(Bloomberg) -- Sun Life Financial Inc. is looking for deals in sectors facing heightened uncertainty.
The Canadian life insurer is seeking bank partnerships in Hong Kong, investments in riskier private credit and tuck-in real estate purchases. Amid geopolitical tensions, market volatility and the effects of the coronavirus pandemic, Sun Life’s top executives remain on the hunt for acquisitions.
“We came into Covid-19 with a pipeline of conversations underway, and those conversations continue,” Chief Executive Officer Dean Connor said in a video interview. “We’re continuing to be actively out there talking to people about what’s possible.”
Acquisitions have been a common refrain for Sun Life executives in recent years, and the Toronto-based company has about C$5.8 billion ($4.3 billion) available for deals. While Connor is seeking more tie-ups across the firm’s key pillars of Canada, the U.S., Asia and global asset management, he sees the pandemic stifling activity in the near term.
“Not a lot of transactions take place because sellers are trying to figure out where they stand and are trying to consolidate their positions and they don’t want to sell at depressed values, and buyers are trying to figure out where they stand,” Connor said in the interview Monday. “We don’t think you’ll see a lot of transactions in the next six months.”
Sun Life shares have slumped 13% this year, compared with a 21% decline for the S&P/TSX insurance industry index.
The company is interested in deals in the seven Asian markets where it operates, including increasing stakes in joint ventures and striking partnerships with banks to distribute its insurance products, known as bancassurance.
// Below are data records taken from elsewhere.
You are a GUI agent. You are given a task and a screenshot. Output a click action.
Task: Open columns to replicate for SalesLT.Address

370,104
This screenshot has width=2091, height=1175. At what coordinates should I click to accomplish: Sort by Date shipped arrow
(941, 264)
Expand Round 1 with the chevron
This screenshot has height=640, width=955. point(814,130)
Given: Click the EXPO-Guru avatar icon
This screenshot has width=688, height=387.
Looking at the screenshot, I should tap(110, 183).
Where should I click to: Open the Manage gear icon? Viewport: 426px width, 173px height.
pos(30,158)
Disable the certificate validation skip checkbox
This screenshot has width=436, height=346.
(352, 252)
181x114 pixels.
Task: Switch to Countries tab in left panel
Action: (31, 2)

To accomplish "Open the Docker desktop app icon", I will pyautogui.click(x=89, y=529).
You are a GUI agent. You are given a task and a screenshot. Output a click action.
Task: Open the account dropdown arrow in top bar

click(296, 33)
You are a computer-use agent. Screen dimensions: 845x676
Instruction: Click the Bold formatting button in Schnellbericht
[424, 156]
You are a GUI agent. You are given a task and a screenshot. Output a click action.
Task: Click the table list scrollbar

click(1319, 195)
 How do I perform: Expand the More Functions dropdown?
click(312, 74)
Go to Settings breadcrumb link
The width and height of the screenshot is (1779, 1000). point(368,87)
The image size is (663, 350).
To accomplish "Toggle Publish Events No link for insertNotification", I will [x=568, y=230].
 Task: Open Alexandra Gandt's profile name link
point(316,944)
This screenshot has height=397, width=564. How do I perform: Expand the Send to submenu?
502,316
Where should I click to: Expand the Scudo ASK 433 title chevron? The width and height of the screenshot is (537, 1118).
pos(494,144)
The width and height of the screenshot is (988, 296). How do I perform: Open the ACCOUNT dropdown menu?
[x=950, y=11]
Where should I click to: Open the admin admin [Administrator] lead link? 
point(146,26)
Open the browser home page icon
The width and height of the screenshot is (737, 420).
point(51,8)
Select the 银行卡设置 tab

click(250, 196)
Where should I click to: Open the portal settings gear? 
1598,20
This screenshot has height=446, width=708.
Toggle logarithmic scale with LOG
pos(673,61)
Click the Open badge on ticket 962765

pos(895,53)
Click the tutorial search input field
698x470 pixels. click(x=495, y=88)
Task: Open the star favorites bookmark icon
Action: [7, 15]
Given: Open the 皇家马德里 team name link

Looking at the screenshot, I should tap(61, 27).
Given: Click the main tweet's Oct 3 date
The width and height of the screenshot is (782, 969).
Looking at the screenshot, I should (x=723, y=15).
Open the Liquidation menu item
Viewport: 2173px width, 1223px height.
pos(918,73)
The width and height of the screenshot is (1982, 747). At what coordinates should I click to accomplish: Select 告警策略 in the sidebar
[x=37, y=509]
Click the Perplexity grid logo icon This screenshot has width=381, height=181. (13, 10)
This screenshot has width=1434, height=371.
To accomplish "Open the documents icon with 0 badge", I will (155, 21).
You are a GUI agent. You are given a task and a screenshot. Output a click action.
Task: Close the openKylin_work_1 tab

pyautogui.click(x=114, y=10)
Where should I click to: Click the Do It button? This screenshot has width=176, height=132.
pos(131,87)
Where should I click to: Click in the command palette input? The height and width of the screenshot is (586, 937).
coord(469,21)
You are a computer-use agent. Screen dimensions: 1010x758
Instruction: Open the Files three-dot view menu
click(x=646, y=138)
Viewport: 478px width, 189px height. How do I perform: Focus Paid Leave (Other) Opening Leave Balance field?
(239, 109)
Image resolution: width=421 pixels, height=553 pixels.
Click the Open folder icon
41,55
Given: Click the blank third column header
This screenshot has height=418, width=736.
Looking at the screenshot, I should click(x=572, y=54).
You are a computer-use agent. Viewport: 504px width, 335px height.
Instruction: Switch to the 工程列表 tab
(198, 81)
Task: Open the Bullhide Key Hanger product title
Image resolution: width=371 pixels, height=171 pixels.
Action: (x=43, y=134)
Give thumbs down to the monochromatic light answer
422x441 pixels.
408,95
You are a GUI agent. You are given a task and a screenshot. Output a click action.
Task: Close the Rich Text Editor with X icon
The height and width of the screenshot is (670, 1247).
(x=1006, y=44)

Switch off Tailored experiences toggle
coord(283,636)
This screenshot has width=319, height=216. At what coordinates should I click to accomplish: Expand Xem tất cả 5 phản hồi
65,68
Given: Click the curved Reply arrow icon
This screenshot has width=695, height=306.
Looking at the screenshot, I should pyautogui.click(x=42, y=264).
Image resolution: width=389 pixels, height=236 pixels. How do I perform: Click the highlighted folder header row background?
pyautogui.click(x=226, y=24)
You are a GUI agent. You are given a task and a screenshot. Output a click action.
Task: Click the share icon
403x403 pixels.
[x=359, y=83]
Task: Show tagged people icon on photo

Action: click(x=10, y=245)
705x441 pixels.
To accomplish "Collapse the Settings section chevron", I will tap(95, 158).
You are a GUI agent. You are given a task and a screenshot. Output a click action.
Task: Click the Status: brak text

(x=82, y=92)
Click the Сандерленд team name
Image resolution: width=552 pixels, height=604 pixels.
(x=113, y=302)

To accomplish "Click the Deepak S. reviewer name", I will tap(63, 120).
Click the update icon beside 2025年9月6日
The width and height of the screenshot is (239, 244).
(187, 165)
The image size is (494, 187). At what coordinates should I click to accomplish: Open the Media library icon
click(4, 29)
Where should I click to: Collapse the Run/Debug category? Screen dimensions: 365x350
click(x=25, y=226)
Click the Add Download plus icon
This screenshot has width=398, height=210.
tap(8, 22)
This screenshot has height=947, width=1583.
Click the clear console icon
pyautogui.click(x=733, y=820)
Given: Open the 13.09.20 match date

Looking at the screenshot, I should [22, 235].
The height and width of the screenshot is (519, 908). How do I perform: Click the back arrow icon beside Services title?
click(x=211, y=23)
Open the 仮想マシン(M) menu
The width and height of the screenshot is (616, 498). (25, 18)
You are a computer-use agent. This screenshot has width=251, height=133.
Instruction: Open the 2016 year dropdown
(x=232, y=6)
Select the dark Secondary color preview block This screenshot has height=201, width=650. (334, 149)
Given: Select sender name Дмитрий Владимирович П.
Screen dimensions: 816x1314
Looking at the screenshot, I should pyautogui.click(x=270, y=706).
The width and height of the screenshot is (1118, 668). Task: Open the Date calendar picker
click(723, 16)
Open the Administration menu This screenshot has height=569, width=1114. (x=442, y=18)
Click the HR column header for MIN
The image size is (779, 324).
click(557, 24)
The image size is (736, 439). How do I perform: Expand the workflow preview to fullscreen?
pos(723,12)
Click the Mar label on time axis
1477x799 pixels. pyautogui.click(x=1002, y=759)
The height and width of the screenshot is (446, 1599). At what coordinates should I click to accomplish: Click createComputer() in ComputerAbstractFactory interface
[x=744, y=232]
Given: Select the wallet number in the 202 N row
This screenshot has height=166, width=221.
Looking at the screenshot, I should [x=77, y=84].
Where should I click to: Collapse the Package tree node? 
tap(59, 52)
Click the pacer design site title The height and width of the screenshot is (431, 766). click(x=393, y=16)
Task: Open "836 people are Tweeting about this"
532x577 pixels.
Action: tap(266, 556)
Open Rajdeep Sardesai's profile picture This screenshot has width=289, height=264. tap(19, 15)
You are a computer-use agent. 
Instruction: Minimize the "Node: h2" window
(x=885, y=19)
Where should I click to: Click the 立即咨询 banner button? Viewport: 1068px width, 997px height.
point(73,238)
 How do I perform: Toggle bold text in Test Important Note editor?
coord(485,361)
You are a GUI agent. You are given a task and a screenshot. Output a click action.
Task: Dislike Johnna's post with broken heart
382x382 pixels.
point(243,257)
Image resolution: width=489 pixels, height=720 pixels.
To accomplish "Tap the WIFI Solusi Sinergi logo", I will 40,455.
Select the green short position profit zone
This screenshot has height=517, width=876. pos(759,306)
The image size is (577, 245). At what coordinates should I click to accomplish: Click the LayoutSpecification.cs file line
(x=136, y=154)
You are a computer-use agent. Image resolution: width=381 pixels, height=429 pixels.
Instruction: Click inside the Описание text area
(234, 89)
The firm would like to strike a bancassurance deal in Hong Kong along with other opportunities, even amid growing tensions with China that have some observers questioning the city’s future as an Asian financial hub.
“We’re not seeing Hong Kong as being an area that’s going to have problems in terms of a Canadian company that’s been there for a long time, that understands the market and understands the people and already has a business in China,” Chief Financial Officer Kevin Strain said in the interview. “So I think it’s finding your way through all the noise, but there’s lots of business opportunities.”
Sun Life sees Hong Kong as offering long-term growth opportunities and a springboard for additional business with mainland China in the Pearl River Delta -- which includes China’s tech center of Shenzhen and the manufacturing hub of Guangzhou -- through greater business access and an opening up of immigration across the economic region, said Strain, who previously spent five years overseeing the Asia business out of Hong Kong, where Sun Life has operated for 128 years.
U.S. Expansion
Closer to home, Connor’s interests include expanding in group benefits in the U.S. and building up its Canadian retail wealth management, though he said there isn’t much to buy currently in an industry dominated by Canada’s large banks. He also reiterated interest in rounding out Sun Life’s alternative asset manager, SLC Management, with a deal in below-investment-grade private credit.
“If you look at pension funds and institutional investors, generally speaking, the last decade has been one of moving up the risk curve in an ever-lower-return world,” Connor said. “We think there will be demand there, just because of the economics, and we think Covid is actually going to accelerate that demand.”
SLC Management deepened its real estate exposure with last year’s combination of Bentall Kennedy and GreenOak, creating a global real estate investment management adviser and services provider with $48 billion of assets under management. Connor sees opportunities for smaller deals to add to BentallGreenOak, which has a presence in 24 cities across a dozen countries.
‘Rock Star’
“There might be some things we want to tuck in and add to maybe extra geographical diversification there,” he said. Sun Life has “great exposure” in industrial real estate, which Connor described as the “rock star of the real estate world right now,” and its apartment holdings are “performing very strongly.”
Coronavirus quarantines worldwide are raising questions about post-pandemic demand for office space, with some companies finding that its employees are performing well from home.
“There will be some ebb and flows, but long term we think it’ll be a great asset category for long-term investors,” Strain said. “There will be demand for work in the office. The productivity, in being in the same place and working as a team, I don’t think that’s going to permanently go away.”